[Requirement]
Using the listing below, give again exactly the lines from the line with "Download the 톡딜위크 7% coupon" to the line with "Click the 690.00 amount", inclusive, without the pictures.

[Records supplied]
Content starts

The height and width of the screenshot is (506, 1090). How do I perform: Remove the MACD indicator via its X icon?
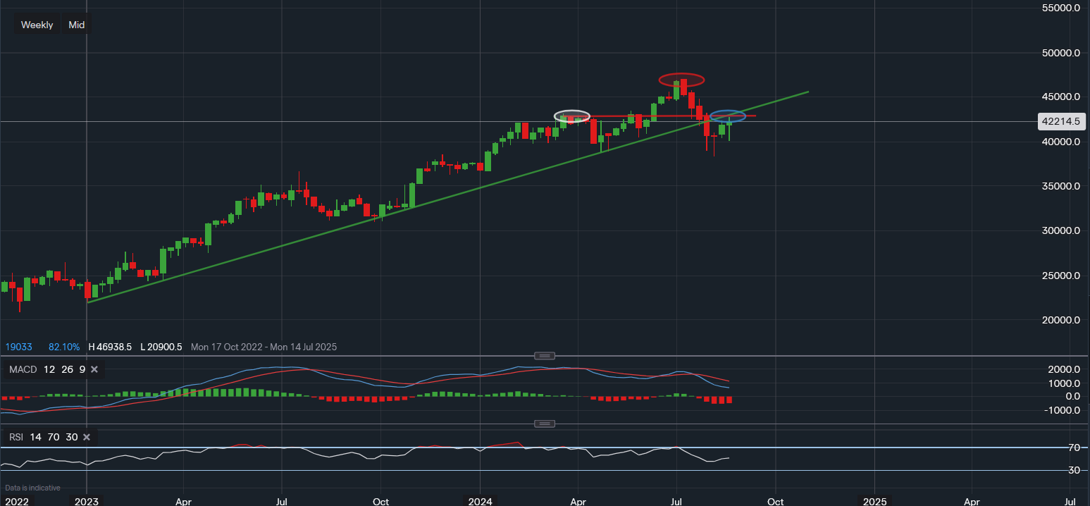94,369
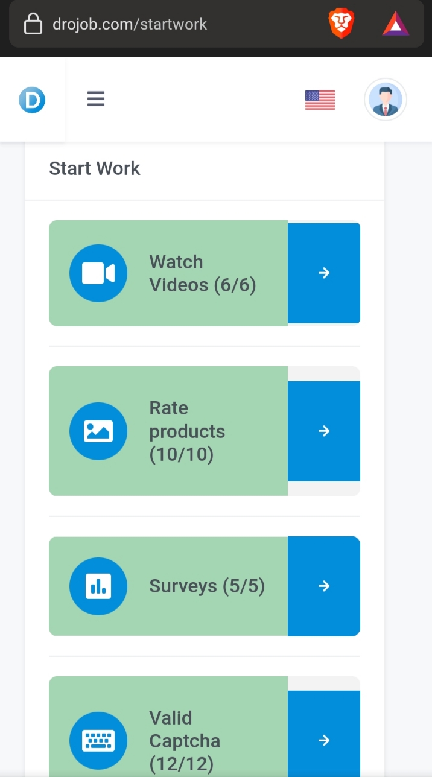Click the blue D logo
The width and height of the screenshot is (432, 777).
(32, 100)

Content ends
Content starts

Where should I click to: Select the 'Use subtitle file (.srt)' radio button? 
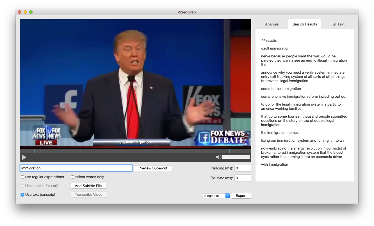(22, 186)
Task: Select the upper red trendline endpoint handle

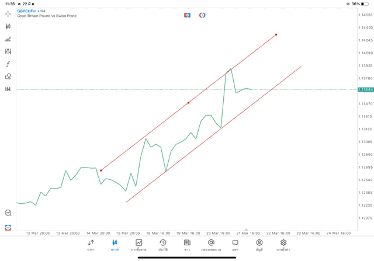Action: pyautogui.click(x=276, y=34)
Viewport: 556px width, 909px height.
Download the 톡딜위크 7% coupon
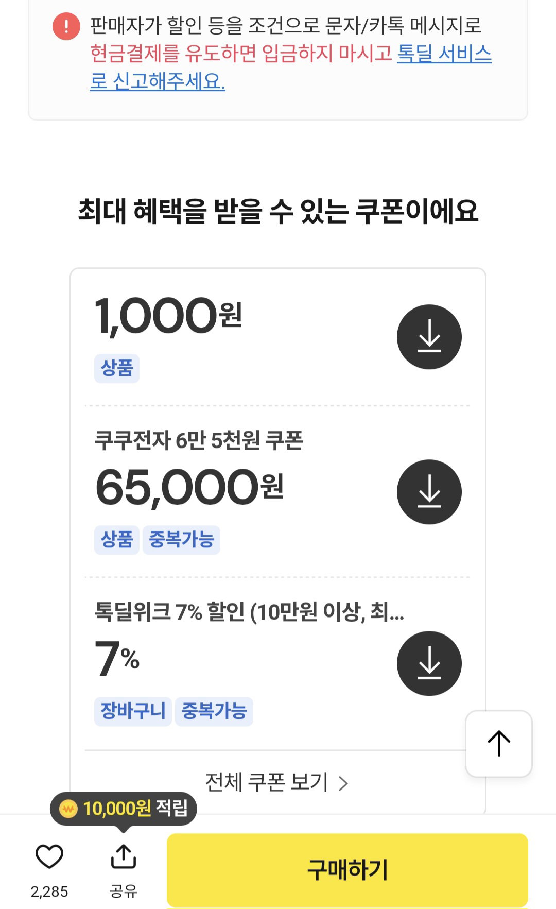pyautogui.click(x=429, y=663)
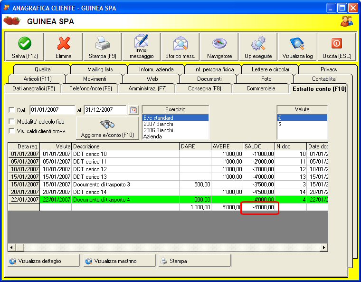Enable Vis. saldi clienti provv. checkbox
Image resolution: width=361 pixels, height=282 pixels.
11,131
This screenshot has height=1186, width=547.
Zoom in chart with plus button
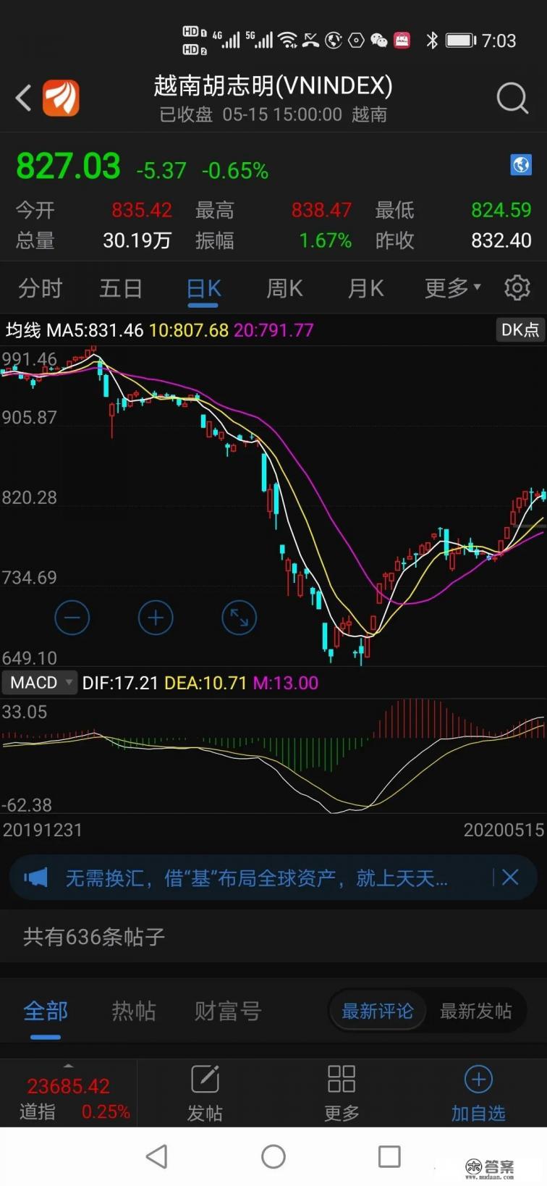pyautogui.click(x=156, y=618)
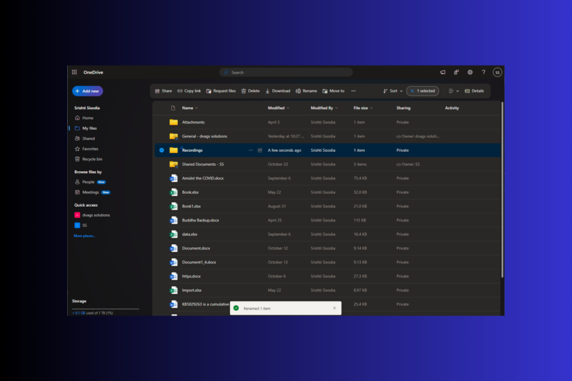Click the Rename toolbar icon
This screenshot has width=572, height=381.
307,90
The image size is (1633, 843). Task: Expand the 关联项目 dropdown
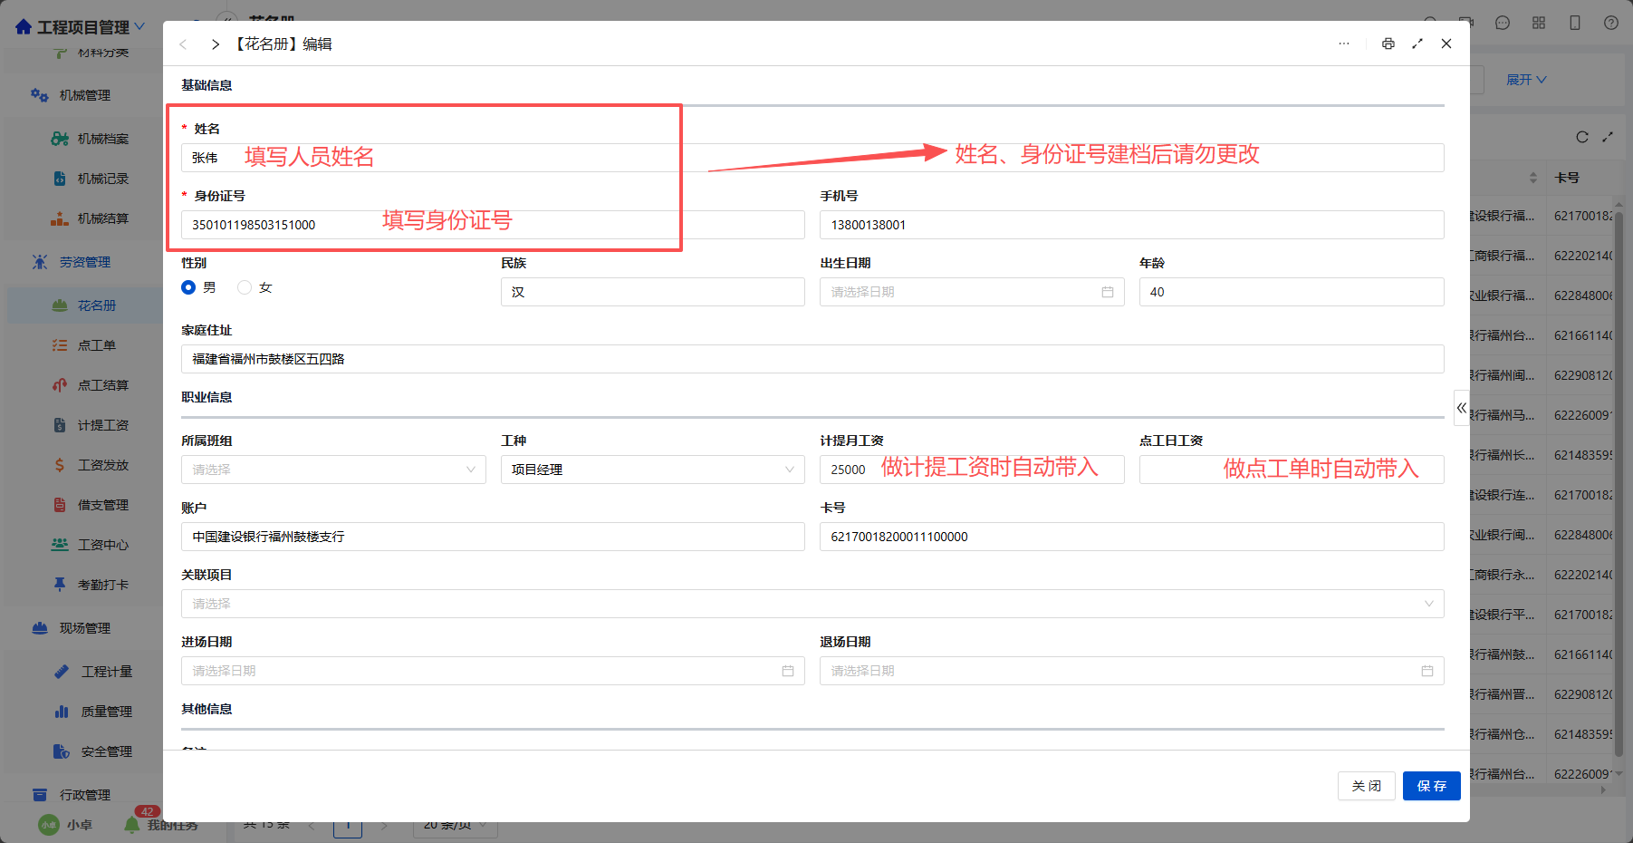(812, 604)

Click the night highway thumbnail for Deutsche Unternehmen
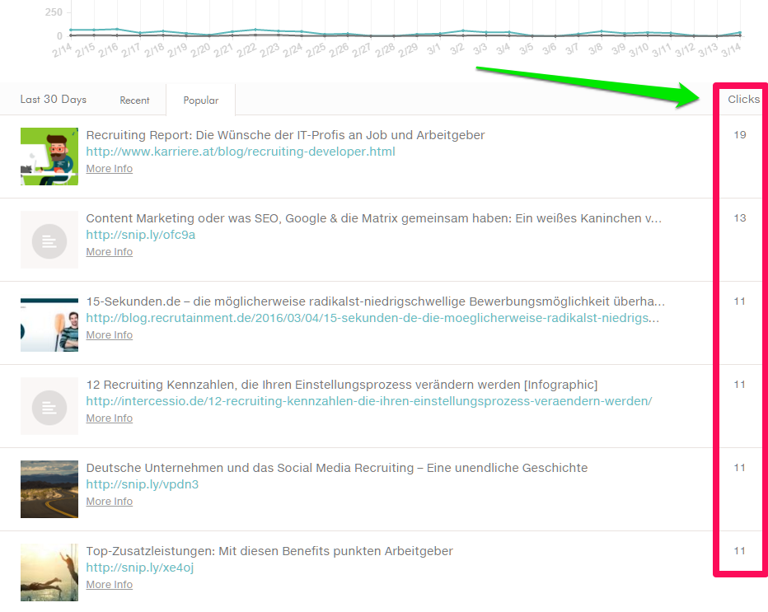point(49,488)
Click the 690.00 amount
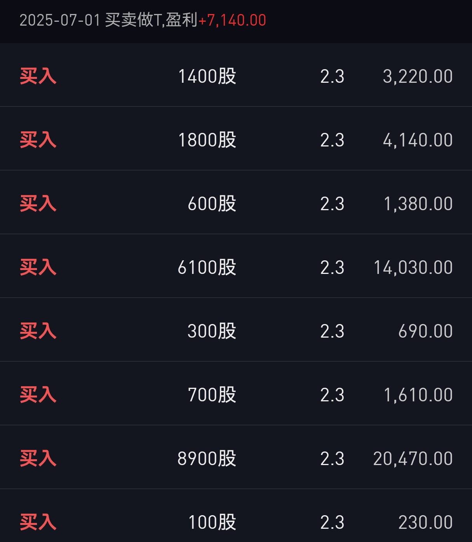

Content ends
Content starts

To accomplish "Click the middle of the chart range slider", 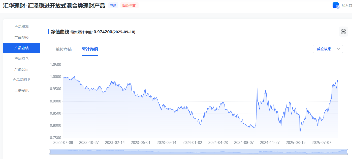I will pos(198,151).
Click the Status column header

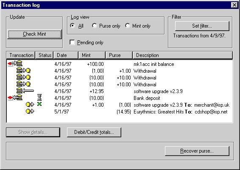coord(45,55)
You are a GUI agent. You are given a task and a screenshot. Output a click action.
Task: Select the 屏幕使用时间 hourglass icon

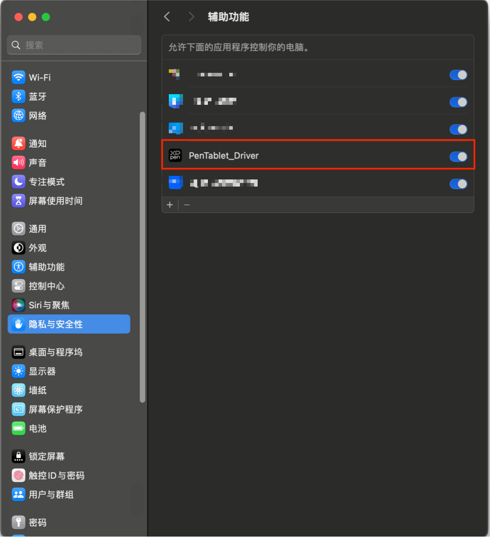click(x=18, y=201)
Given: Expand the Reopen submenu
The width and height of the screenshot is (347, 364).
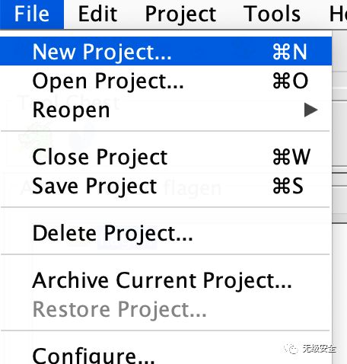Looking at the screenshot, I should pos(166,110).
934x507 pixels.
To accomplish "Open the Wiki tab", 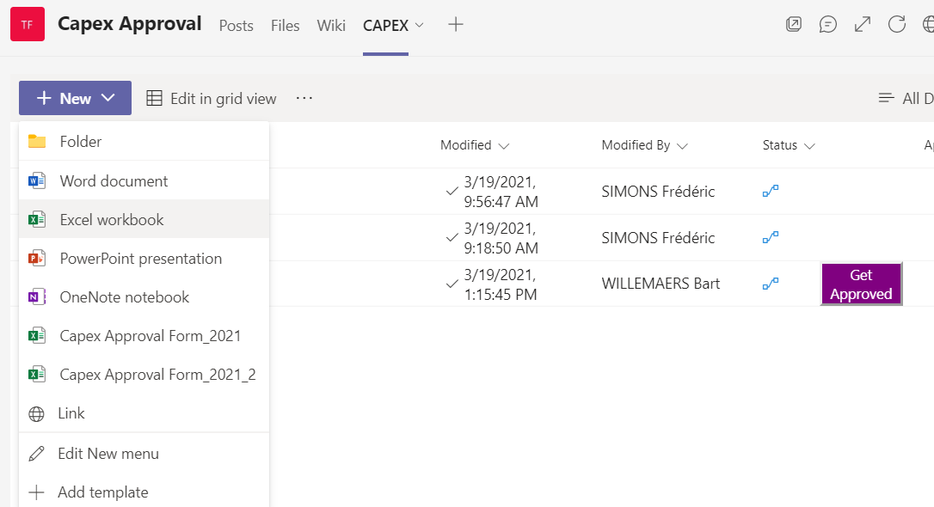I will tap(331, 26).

Content ends

[Exercise response]
Download the 톡딜위크 7% coupon
pyautogui.click(x=429, y=663)
Enable Vis. saldi clienti provv. checkbox
Image resolution: width=361 pixels, height=282 pixels.
11,131
This screenshot has height=1186, width=547.
Zoom in chart with plus button
pyautogui.click(x=156, y=618)
Click the Rename toolbar icon
This screenshot has width=572, height=381.
307,90
The image size is (1633, 843). Task: Expand the 关联项目 dropdown
(812, 604)

Click the night highway thumbnail for Deutsche Unternehmen
point(49,488)
Click the 690.00 amount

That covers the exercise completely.